The original keeper of the photo was a woman I never met. She spoke no English and I no Russian. My glossy print sat on her mantelpiece for about 5 years in her modest studio flat. It shared space with images of her grandchildren, husband and daughter and a few tattered black and white photos that survived the war.
English gent is half Russian. His mother is this woman’s daughter. To me she was only known as Babushka.

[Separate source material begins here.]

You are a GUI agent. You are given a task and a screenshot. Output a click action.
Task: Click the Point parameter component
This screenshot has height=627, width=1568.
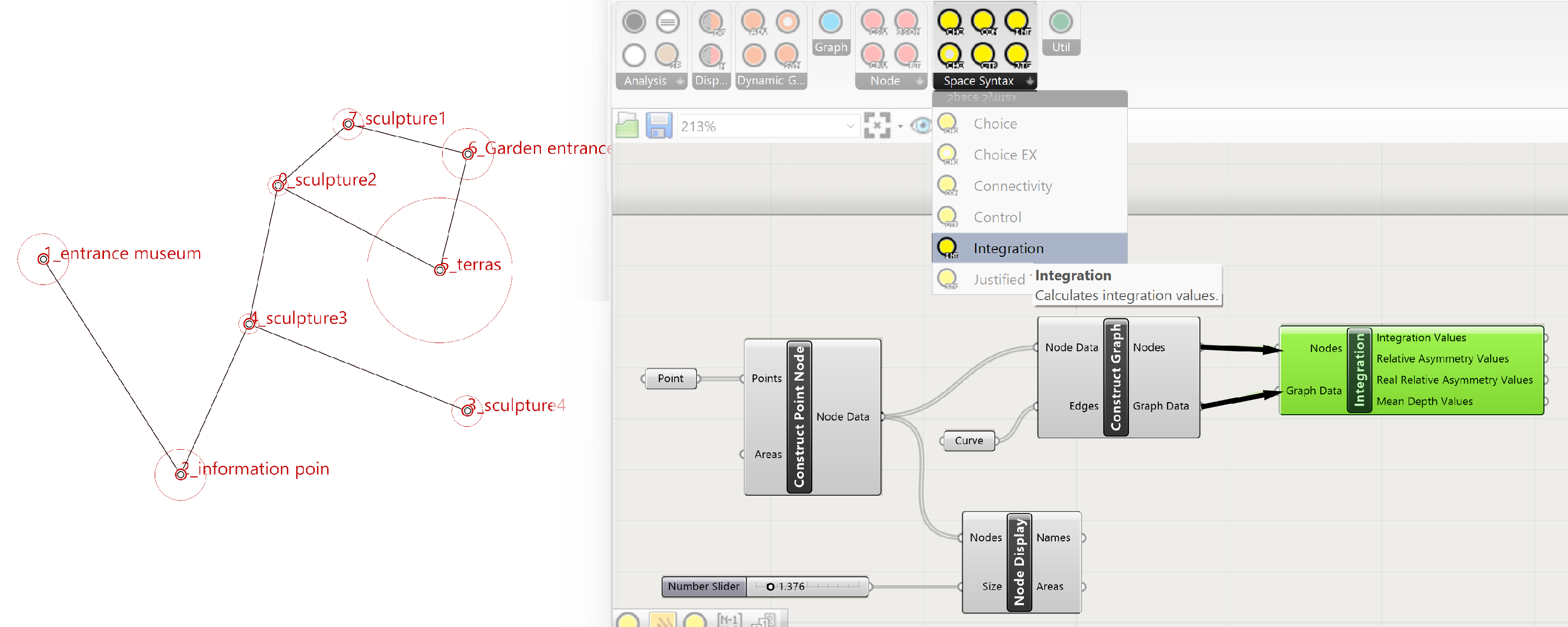click(670, 378)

I only spoke to her a few times on the phone. I muttered foolish statements that English gent had taught me. “Ya Loo-Bloo Tibia” (I love you). She laughed with good nature into the phone and repeated. “Ya Loo-Bloo Tibia Tour-Jah” (I love you too). It felt sad that I was crippled by language and couldn’t communicate with a woman who I knew had a tremendous history and warmth. I had never been handicapped by language before—in fact, it was something I was so good at. I always handed over the receiver feeling like a puppet who’d just done her job entertaining.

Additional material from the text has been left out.